↓↓↓
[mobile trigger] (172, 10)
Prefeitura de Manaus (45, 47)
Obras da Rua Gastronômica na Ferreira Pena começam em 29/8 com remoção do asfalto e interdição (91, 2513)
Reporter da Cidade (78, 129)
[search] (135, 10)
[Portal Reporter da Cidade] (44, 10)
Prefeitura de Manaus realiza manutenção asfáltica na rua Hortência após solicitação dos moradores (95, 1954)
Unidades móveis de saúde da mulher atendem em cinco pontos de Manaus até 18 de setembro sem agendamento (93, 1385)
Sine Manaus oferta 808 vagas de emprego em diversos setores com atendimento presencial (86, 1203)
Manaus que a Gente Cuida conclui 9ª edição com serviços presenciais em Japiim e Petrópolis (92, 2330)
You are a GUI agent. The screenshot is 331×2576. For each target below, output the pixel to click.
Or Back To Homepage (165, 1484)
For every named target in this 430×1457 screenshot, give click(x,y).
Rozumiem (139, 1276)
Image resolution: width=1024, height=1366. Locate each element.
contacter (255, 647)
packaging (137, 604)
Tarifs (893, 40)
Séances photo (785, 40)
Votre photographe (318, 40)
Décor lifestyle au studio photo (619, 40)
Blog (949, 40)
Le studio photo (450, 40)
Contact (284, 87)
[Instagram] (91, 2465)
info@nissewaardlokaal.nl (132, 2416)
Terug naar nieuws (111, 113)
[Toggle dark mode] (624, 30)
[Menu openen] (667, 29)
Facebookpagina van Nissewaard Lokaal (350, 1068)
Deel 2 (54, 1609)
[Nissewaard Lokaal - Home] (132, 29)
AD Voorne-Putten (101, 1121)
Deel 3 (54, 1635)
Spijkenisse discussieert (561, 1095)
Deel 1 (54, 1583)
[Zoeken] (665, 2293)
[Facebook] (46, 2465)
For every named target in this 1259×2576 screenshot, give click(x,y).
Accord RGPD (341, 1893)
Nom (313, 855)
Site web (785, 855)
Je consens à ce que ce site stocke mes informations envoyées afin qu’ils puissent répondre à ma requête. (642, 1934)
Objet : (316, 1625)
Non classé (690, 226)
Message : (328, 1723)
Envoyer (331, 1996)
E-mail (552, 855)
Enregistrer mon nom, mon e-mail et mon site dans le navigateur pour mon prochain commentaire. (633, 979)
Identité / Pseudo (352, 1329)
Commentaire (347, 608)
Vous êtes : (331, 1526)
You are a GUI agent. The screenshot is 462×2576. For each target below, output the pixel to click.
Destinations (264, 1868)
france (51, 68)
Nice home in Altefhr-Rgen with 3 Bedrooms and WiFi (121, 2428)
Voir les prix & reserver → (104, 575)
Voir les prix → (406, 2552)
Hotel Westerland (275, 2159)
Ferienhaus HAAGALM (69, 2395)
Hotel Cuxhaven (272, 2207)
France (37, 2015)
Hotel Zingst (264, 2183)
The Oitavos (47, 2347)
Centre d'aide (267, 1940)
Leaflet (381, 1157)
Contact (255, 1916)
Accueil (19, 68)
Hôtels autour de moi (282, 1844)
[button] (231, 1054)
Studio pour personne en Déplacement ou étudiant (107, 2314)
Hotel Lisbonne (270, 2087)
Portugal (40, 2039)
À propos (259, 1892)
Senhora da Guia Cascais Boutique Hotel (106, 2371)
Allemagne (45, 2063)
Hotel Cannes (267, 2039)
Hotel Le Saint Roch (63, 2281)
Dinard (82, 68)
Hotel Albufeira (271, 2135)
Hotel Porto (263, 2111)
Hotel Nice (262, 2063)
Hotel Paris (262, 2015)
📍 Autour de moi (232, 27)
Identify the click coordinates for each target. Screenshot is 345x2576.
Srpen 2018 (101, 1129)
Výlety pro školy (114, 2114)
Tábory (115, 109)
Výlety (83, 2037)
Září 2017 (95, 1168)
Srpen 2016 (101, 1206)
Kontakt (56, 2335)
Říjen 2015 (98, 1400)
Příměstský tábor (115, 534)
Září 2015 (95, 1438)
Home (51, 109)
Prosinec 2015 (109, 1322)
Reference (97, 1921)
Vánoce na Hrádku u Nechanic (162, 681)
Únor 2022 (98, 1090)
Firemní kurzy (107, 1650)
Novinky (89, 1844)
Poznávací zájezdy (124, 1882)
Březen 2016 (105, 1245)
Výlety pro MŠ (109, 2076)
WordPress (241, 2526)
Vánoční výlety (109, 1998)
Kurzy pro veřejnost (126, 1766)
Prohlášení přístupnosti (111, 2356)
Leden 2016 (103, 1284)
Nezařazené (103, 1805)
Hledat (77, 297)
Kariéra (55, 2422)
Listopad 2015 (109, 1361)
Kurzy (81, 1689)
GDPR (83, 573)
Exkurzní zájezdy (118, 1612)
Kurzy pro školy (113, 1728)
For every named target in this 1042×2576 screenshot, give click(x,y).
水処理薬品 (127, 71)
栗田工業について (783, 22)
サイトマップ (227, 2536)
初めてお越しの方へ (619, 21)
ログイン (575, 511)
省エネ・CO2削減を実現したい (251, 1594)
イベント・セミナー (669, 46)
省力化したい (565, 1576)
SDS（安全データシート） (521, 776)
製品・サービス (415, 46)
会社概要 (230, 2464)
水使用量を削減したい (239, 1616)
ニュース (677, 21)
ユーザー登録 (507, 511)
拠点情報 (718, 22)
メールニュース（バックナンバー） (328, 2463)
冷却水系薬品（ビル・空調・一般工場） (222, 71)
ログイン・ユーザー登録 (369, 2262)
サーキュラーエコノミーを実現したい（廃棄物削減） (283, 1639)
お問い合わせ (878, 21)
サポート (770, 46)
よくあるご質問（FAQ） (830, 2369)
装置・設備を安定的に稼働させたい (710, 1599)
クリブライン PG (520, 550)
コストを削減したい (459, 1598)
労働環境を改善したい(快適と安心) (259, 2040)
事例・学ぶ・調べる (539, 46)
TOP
↑↑↑
Assignment – Tell how many lines of the records above hold the string "target". Give no other text.

Response below – 6